Итак, литература XVI столетия — в силу специфических условий переживаемого периода открытых военных и идеологических битв старого и нового мира — оттесняет в сторону то художественное освоение прозаической частной жизни, которое было начато в ранней новеллистике. Искусство обращено теперь к высшим проявлениям борьбы, к тому героическому порыву вперед, который характерен для века, для его лучших и передовых сил. Но тем временем в недрах общества идут менее заметные, но ведущие к не менее существенным последствиям процессы. Период острой политической и идейной борьбы с феодальным строем есть вместе с тем начало того переломного этапа, который Маркс назвал «эпохой первоначального накопления», есть начало развития буржуазного общества. Глубина и всеобъемлемость художественного видения, присущая, например, Шекспиру, дала ему возможность отразить возникающие новые отношения; но не это определяет суть шекспировского творчества. Литературе еще предстояло спуститься в нижние этажи общественного здания, где шла своя глубинная жизнь, которая вскоре должна была вырваться на поверхность и стать реальной и всеми видимой жизнью целого европейского общества. Разумеется, и та стихия героических действий, которая запечатлелась в искусстве Возрождения, в конечном счете отражала — сложно, опосредованно и без клейма буржуазной ограниченности — не что иное, как именно буржуазное развитие. Сложившееся затем общество вобрало в себя и направило в нужную ему сторону результаты и плоды героических путешествий и завоеваний, крестьянских войн и городских восстаний, научные открытия, борьбу за свободу действий индивида и т. д. Пожалуй, только лишь великое искусство Возрождения оказалось не столь уж нужным и приемлемым для царства буржуазии, ибо оно далеко превосходило его горизонт и могучими голосами Шекспира, Рабле, Мора звало идти дальше и выше.

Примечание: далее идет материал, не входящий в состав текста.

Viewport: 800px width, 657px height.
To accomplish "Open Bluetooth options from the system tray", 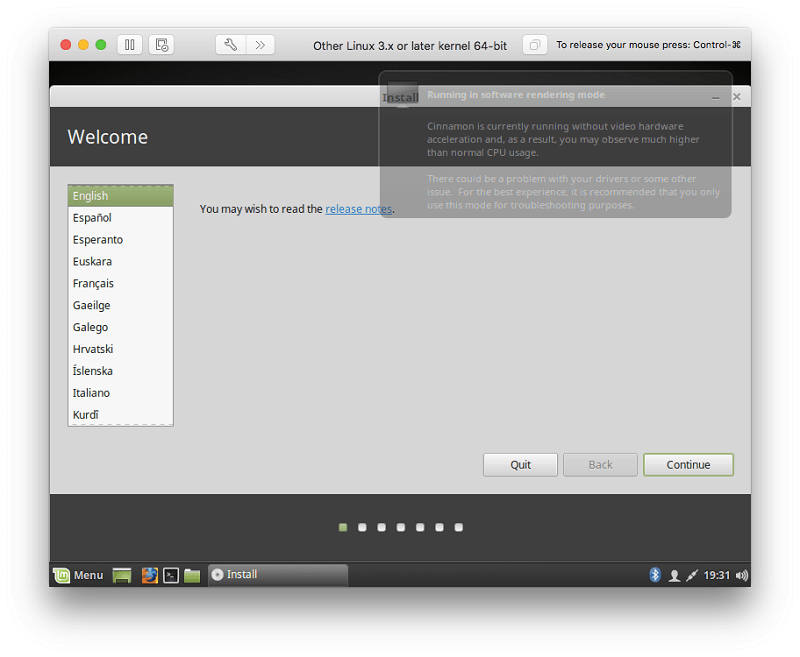I will pyautogui.click(x=655, y=575).
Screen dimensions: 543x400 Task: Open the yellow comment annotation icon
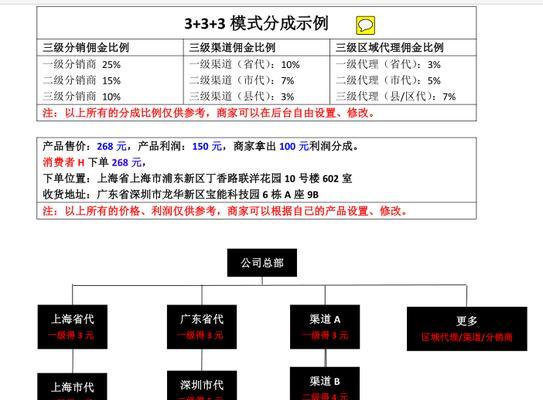365,25
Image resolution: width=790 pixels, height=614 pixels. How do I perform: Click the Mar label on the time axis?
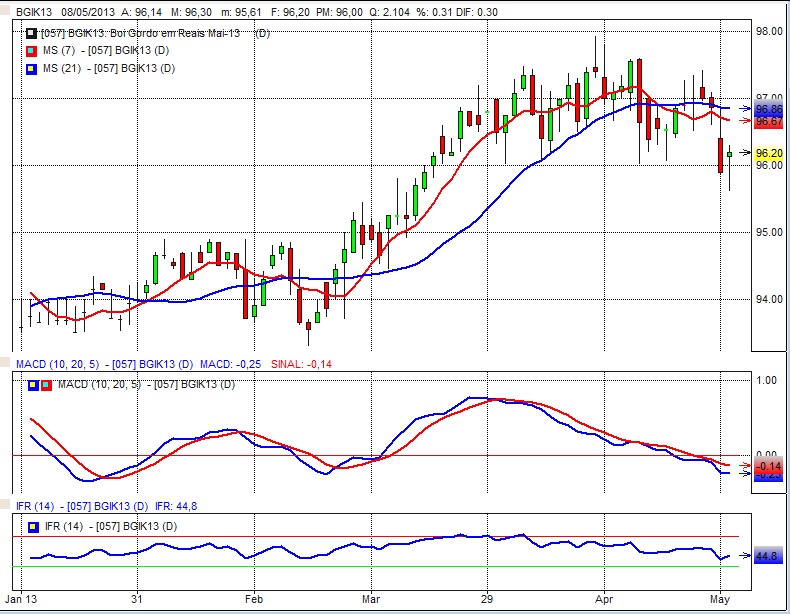(x=371, y=600)
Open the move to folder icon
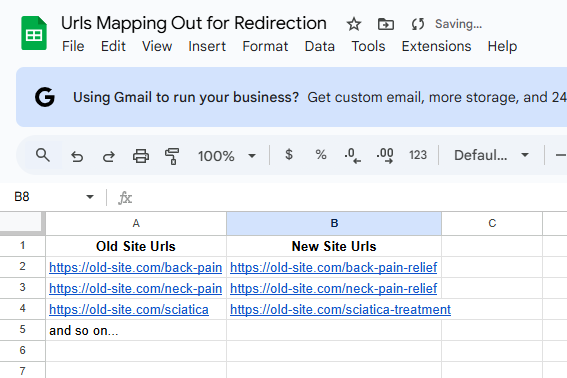The image size is (567, 378). [386, 24]
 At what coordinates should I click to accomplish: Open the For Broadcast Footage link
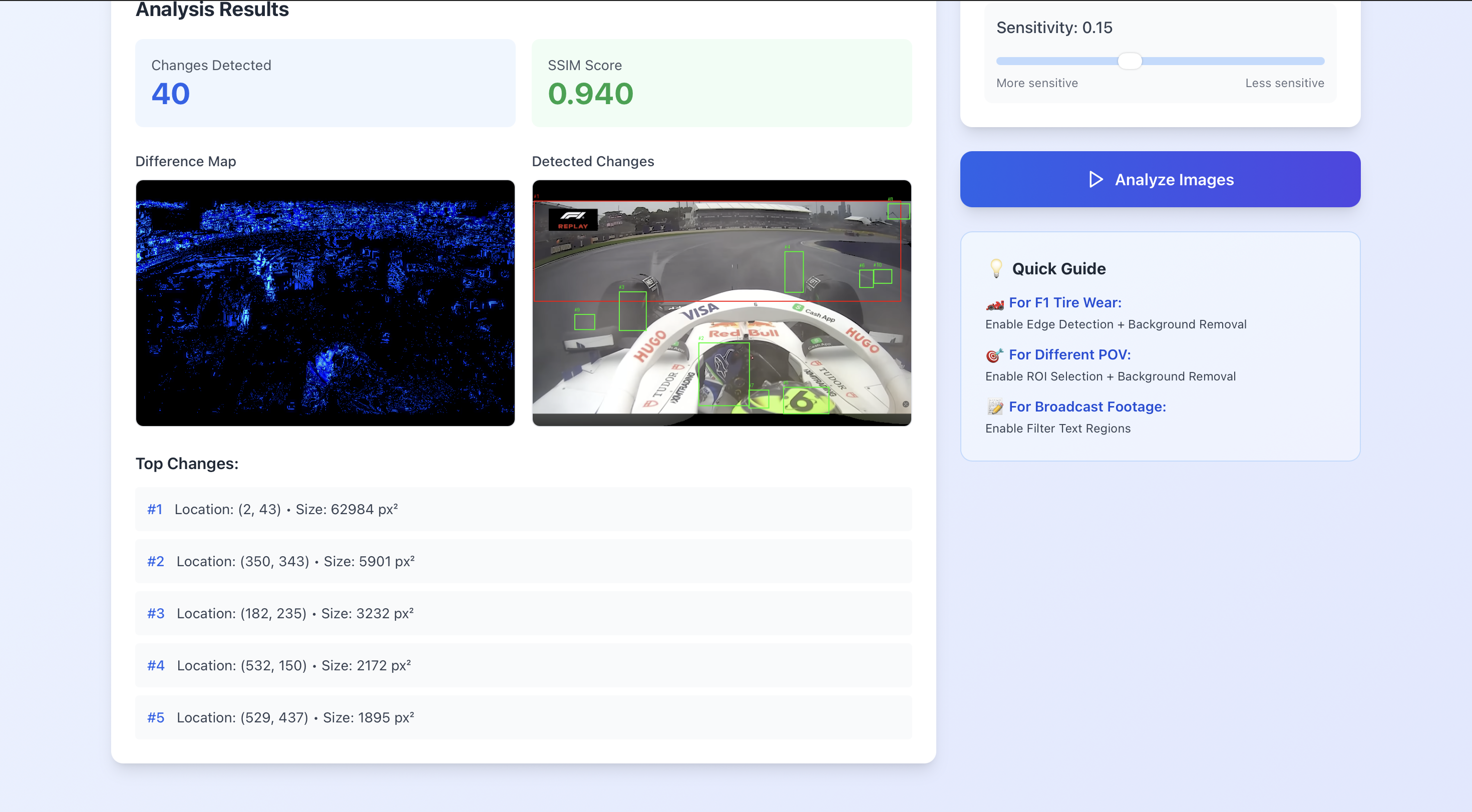click(1087, 407)

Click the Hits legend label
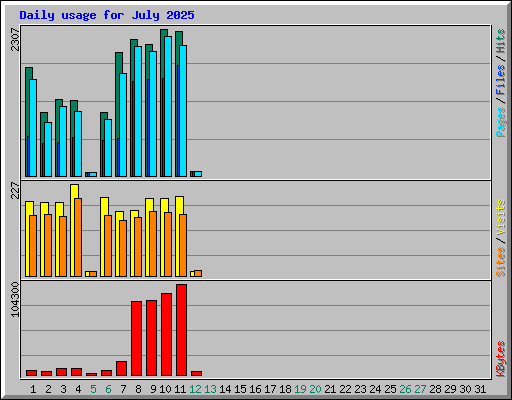pos(500,41)
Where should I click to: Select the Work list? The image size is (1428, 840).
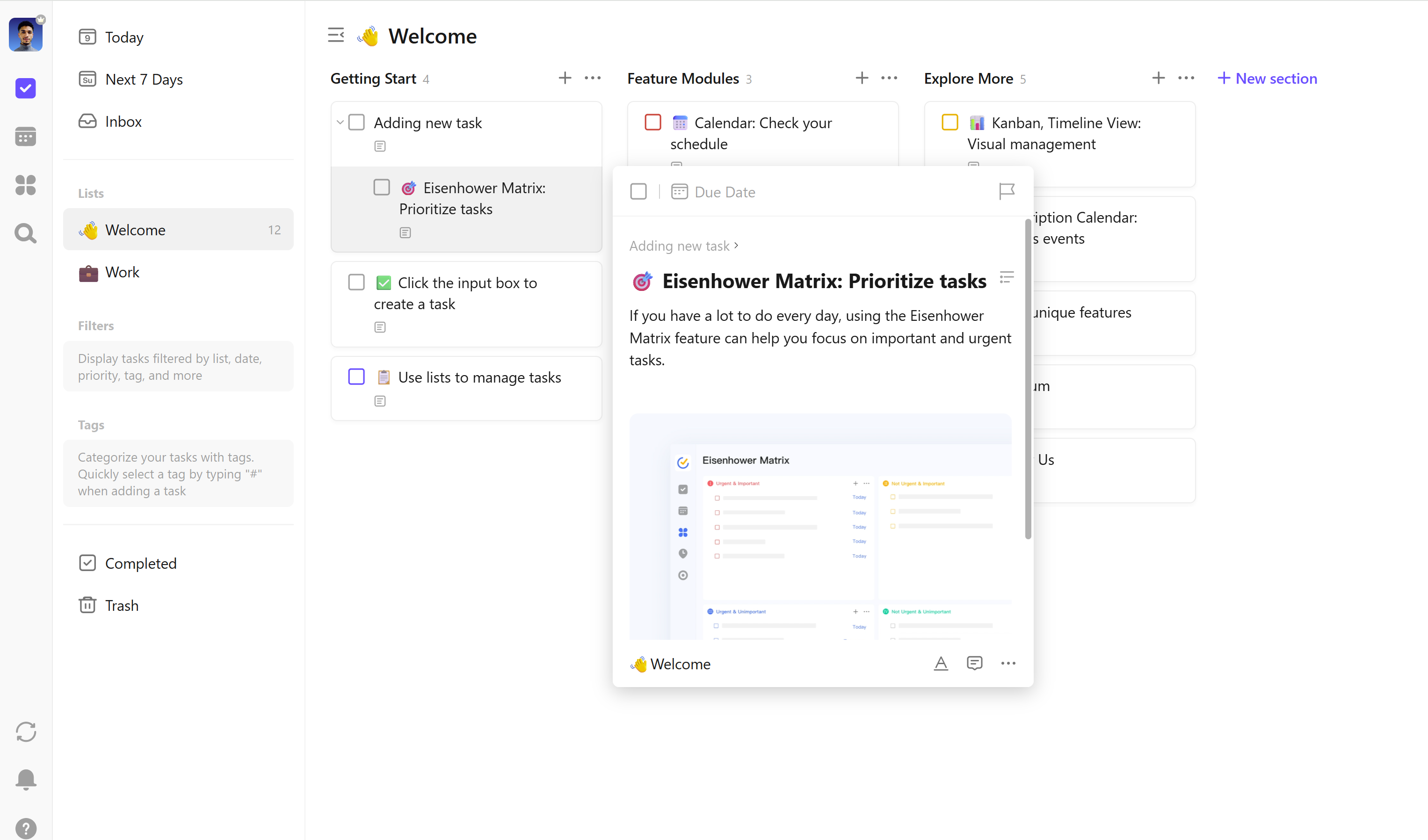(123, 272)
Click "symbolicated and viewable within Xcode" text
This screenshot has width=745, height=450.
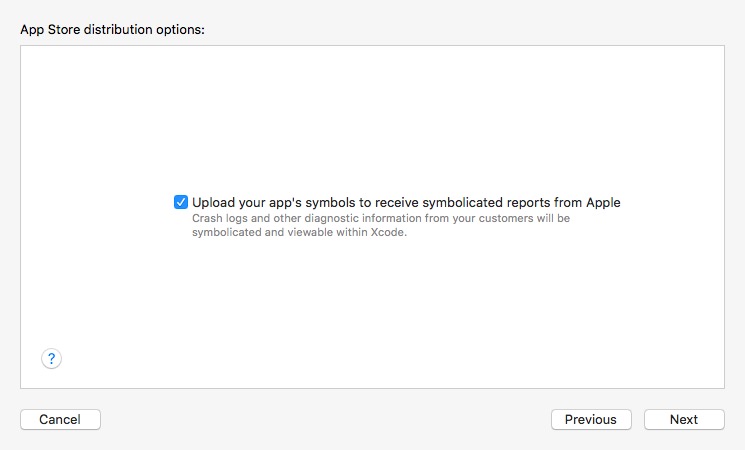point(299,232)
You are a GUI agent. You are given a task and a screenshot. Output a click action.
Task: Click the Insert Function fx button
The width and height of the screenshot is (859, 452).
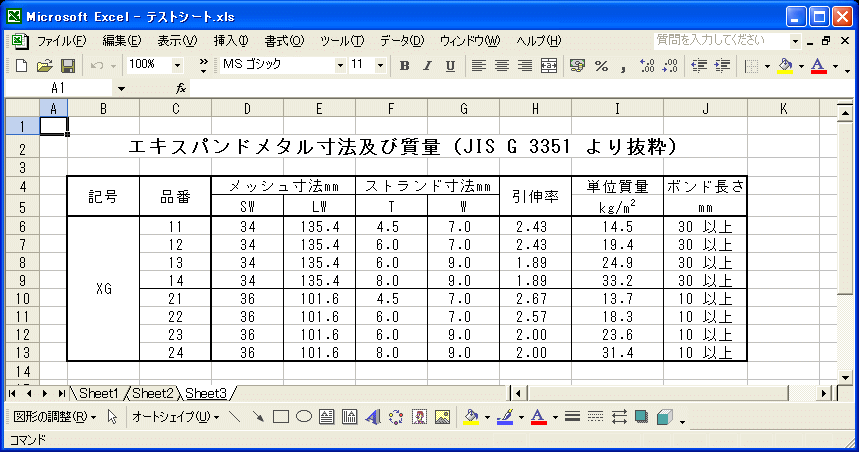181,88
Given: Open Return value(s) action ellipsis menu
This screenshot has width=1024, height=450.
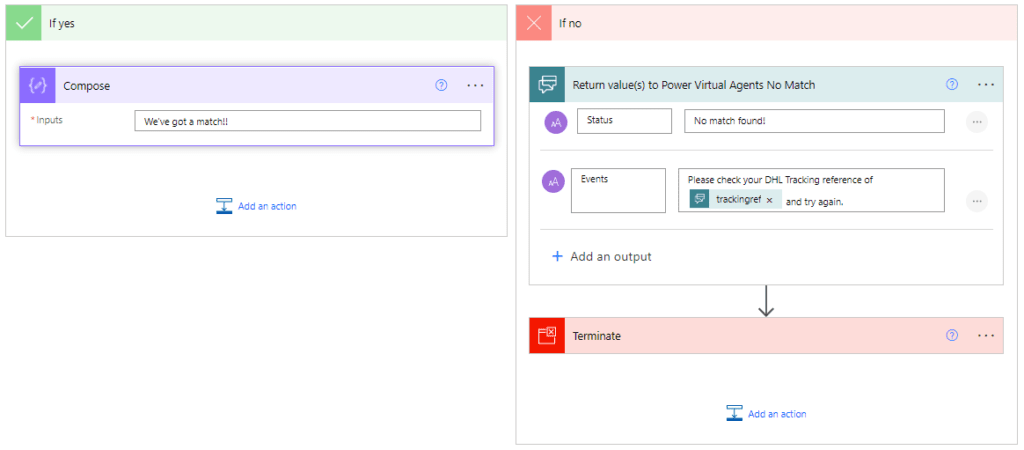Looking at the screenshot, I should tap(986, 85).
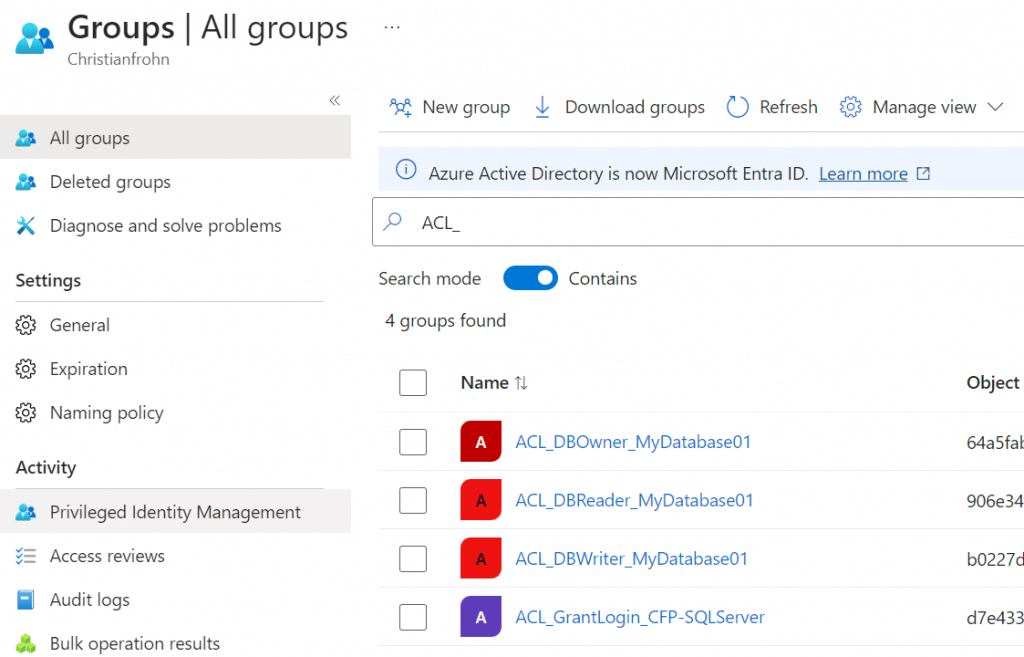The width and height of the screenshot is (1024, 657).
Task: Sort groups by clicking Name column arrows
Action: point(521,382)
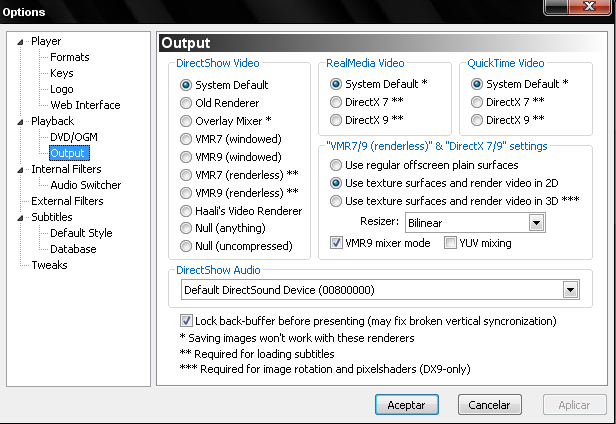This screenshot has height=424, width=616.
Task: Click the Aceptar button
Action: click(406, 405)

Следовательно, эпоха Возрождения была не только временем борьбы против феодального мира — борьбы, которая субъективно ставила себе вовсе не задачу установления власти буржуазии, а цель полного освобождения Человека, — но и началом эпохи первоначального накопления. Эти качества переживаемого периода отчетливо выступили уже в начале XVII века, что привело к резкому изменению в идеологии, к завершению той особенной, переходной между средневековьем и новым временем культурной эпохи, которая по традиции называется эпохой Возрождения.
Но если характерные для этой эпохи тенденции исчерпывают себя в XVII веке, то глубинное социально-экономическое течение, о котором шла речь, продолжает интенсивно развиваться, все более разрастаясь и постепенно подчиняя себе весь общественный организм. Нам важно понять эти процессы в их отношении к отдельному человеку в его целостном бытии, к личности, ибо именно соотношение личности и современного ей общественного мира всегда было предметом искусства.
Исследуя европейскую социальную жизнь XVI — XVII веков, Маркс показал в «Капитале», что она определяется единством двух в определенном смысле противоположных процессов: во-первых, происходит все возрастающее освобождение отдельных людей «от феодальных повинностей и цехового принуждения; и только эта одна сторона существует для наших буржуазных историков...». Но, продолжает Маркс, есть и другая столь же необходимая сторона развития, состоявшая в том, что у освобождаемых от феодальных оков людей должны были быть «отняты все их средства производства и все гарантии существования, обеспеченные старинными феодальными учреждениями»[76]
. Естественно, что «люди, выгнанные вследствие роспуска феодальных дружин и оторванные от земли насильственной, осуществлявшейся толчками экспроприацией, ..люди, внезапно вырванные из обычной жизненной колеи, ...массами превращались в нищих, разбойников, бродяг — частью добровольно, в большинстве случаев под давлением необходимости»[77].Таким образом, созданию буржуазного общества, по словам Маркса, «предшествовало почти повсеместное бродяжничество»[78]
, которое оканчивается лишь после формирования капиталистического производства с его новыми предприятиями и учреждениями, поглощающими выброшенных за пределы официального общества людей-бродяг. Маркс приводит в «Капитале» выдержку из «Утопии» Томаса Мора, рассказывающего, как в результате «огораживаний» массы англичан превращаются в бездомных бродяг: «Они бредут прочь, говорю я, покидают свои привычные родные места и нигде не находят приюта... Когда этими несчастными скитальцами истрачено все до последней копейки, то скажите, бога ради, что же им остается делать, как не красть? Но тогда их вешают по всей форме закона...» И Маркс ссылается на статистику, которая свидетельствует, что только лишь в царствование Генриха VIII (за полвека) было казнено 72000 бродяг[79] — число по тем временам громадное, в два раза превышающее, например, тогдашнее население Лондона.